GGP Corrections Stem Climb in CMBS Overdues

Although U.S. CMBS delinquencies held steady at 3% this past month, Fitch Ratings’ latest Loan Delinquency Index reveals an increase of 18 basis points after adjusting for standardization in servicer reporting.

According to Fitch, the adjustment consisted of the loan status reclassification of six large loans sponsored by Chicago-based General Growth Properties totaling $819 million.

“While the delinquency rate remained unchanged in August, it does not reflect a sign of broader recovery in commercial real estate fundamentals,” said Fitch managing director and U.S. CMBS group head Susan Merrick. “Several large imminent defaults in the pipeline, including $668 million in hotel loans tied to the gaming industry and three additional loans above $100 million that are 30 days delinquent, suggest that performance deterioration will continue.” The now-current GGP concentration corresponds to loans whose special purpose entity borrowers filed for bankruptcy as part of the parent company’s reorganization that began in April of this year. With cash collateral orders now in place, several servicers in August reclassified the affected loans as current due to their adherence to the court-imposed modified loan terms.

In addition to the GGP loan corrections, three Red Roof Inn portfolio notes totaling $294 million reverted to 30-day delinquency (from 60 days), removing them from August’s index.

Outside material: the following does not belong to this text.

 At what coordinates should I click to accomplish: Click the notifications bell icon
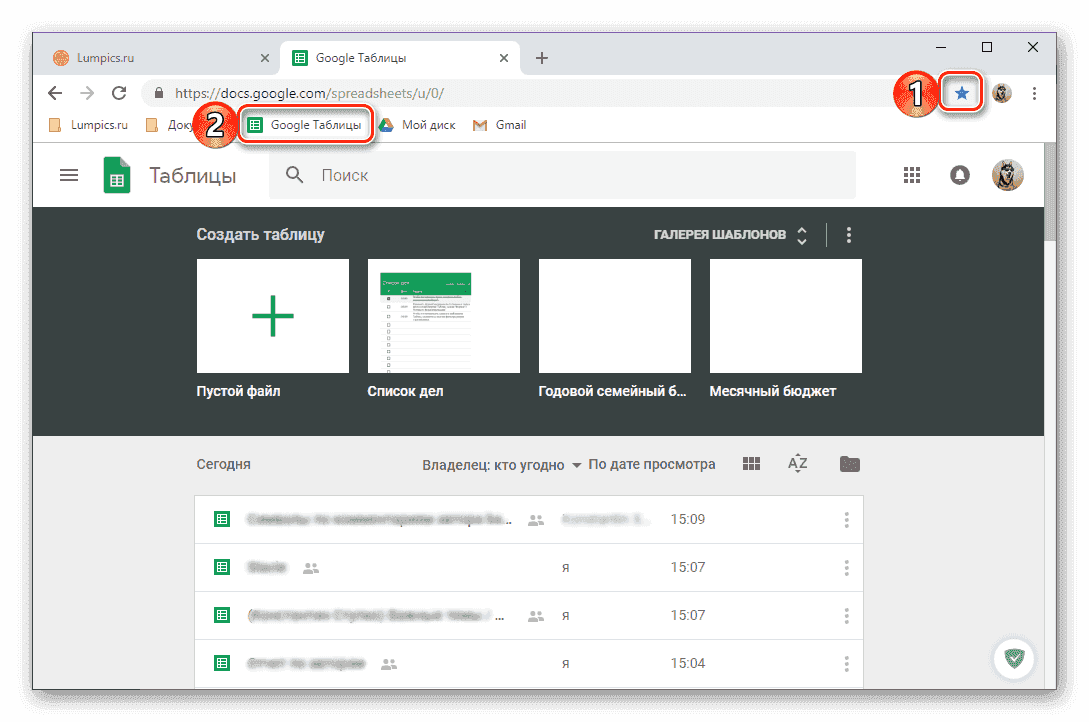click(959, 174)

According to the special servicer, the change in status on the Red Roof Inn loans occurred because two debt service payments have been made from funds collected following the occurrence of the cash trap event.

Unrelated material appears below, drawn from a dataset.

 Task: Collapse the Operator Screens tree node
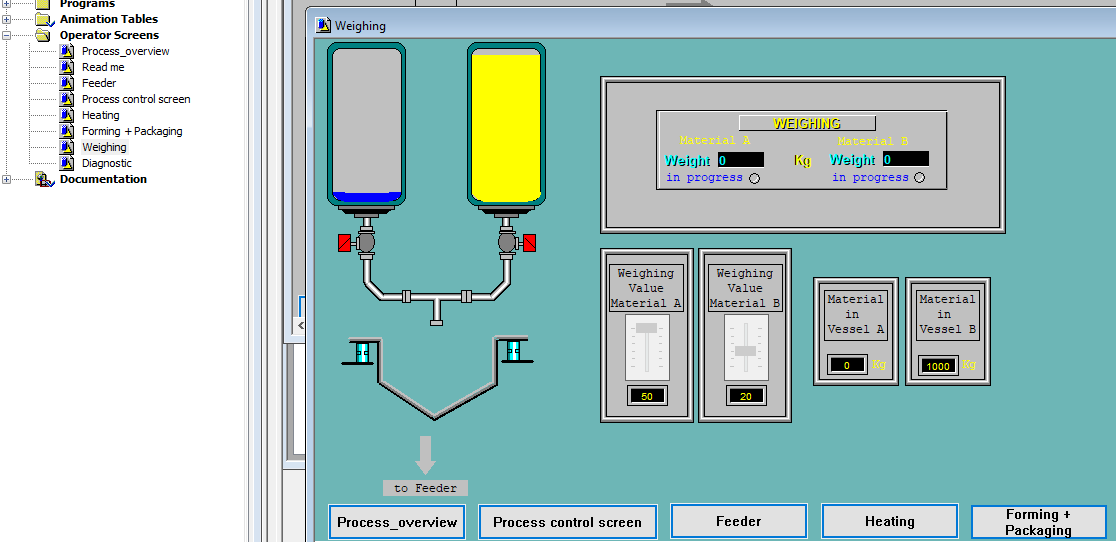[7, 35]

The most significant of the $1.7 billion of new defaults in August was the $195 million Babcock and Brown FX 3 Portfolio loan, secured by 14 cross-collateralized and cross-defaulted multifamily properties located in several markets across six states.

The Babcock and Brown portfolio loan corresponds to the CSMC 2006-C4 transaction, which was downgraded by Fitch in anticipation of the default.

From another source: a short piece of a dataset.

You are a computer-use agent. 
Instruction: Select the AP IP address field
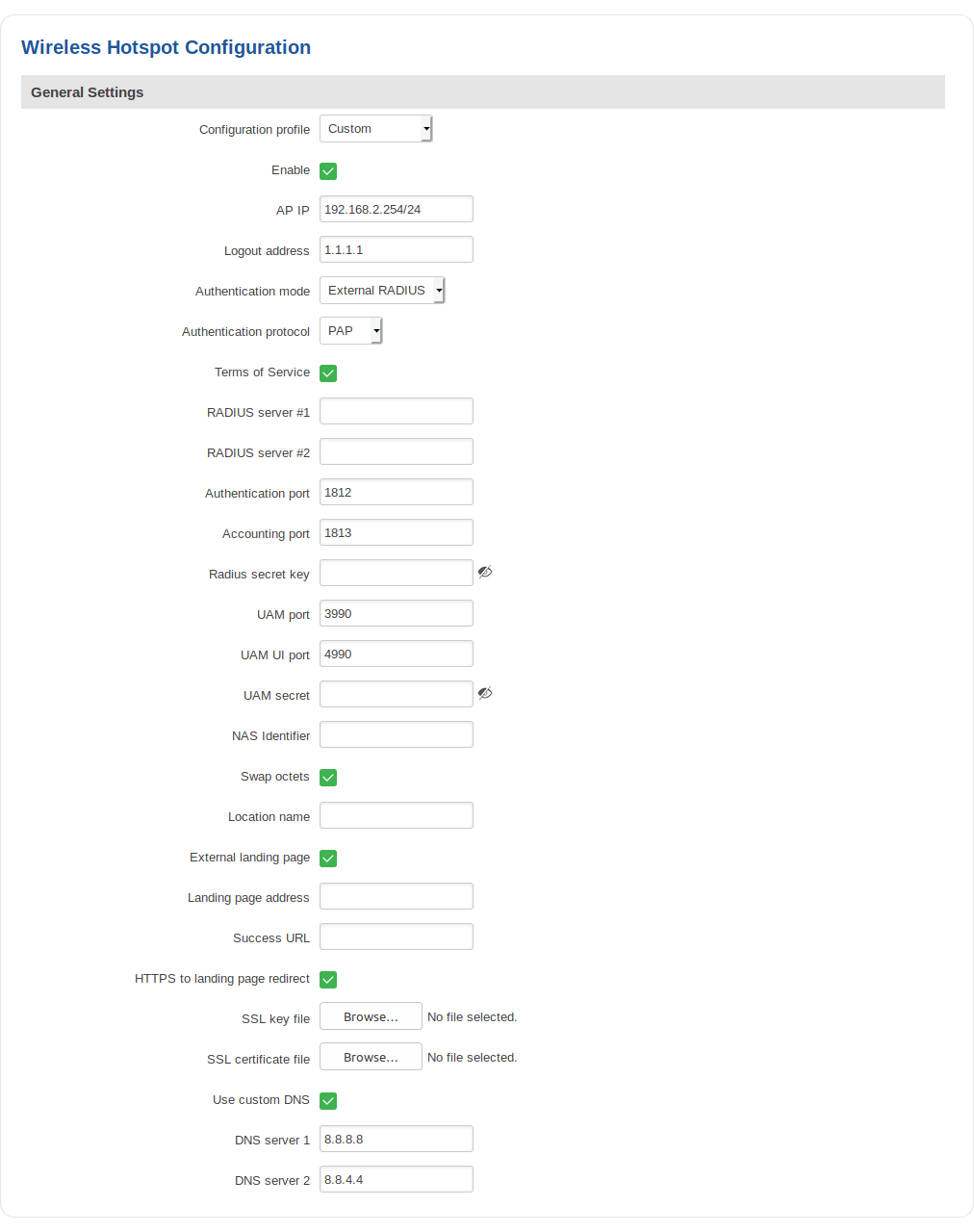pyautogui.click(x=396, y=208)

The loan now stands as the largest 60-day delinquency in the Fitch-rated universe and, along with 50 additional newly delinquent multifamily loans totaling $220 million, helped to push the delinquency rate for the property type to 5.4%.

Retail loans continued to lead the index with a total dollar balance of $4.3 billion in delinquent loans, compared to $4.8 billion the month prior.

While the delinquency volume for multifamily loans rose 7.3% to $3.7 billion, office loans rose to $2.5 billion, up 9.3% from the previous month. Loans collateralized by hotel properties registered a 12.5% drop for the month, to end at $1.9 billion in delinquencies, while industrial loans ended the month with $587 million in delinquencies.

When ranked by delinquencies within their individual property types, multifamily again led at 5.44%, followed by hotel at 3.8%, retail at 3.2%, industrial at 2.4% and office with 1.7%.

Fitch’s delinquency index includes 1,967 loans totaling $14.2 billion of the Fitch rated universe of approximately 42,000 loans comprising $467 billion that are at least 60 days delinquent or in foreclosure. The index excludes Fitch-rated loans that are 30 to 59 days delinquent, which currently total $3.6 billion, up from $2.7 billion the month prior.

Among the loans that are 30 days past due is a $592 million floating rate piece of the multinote Extended Stay Hotel Portfolio loan, securitized in the Wachovia 2007-ESH transaction. The remaining $3.5 billion of notes within the transaction remained current as of Aug. 31.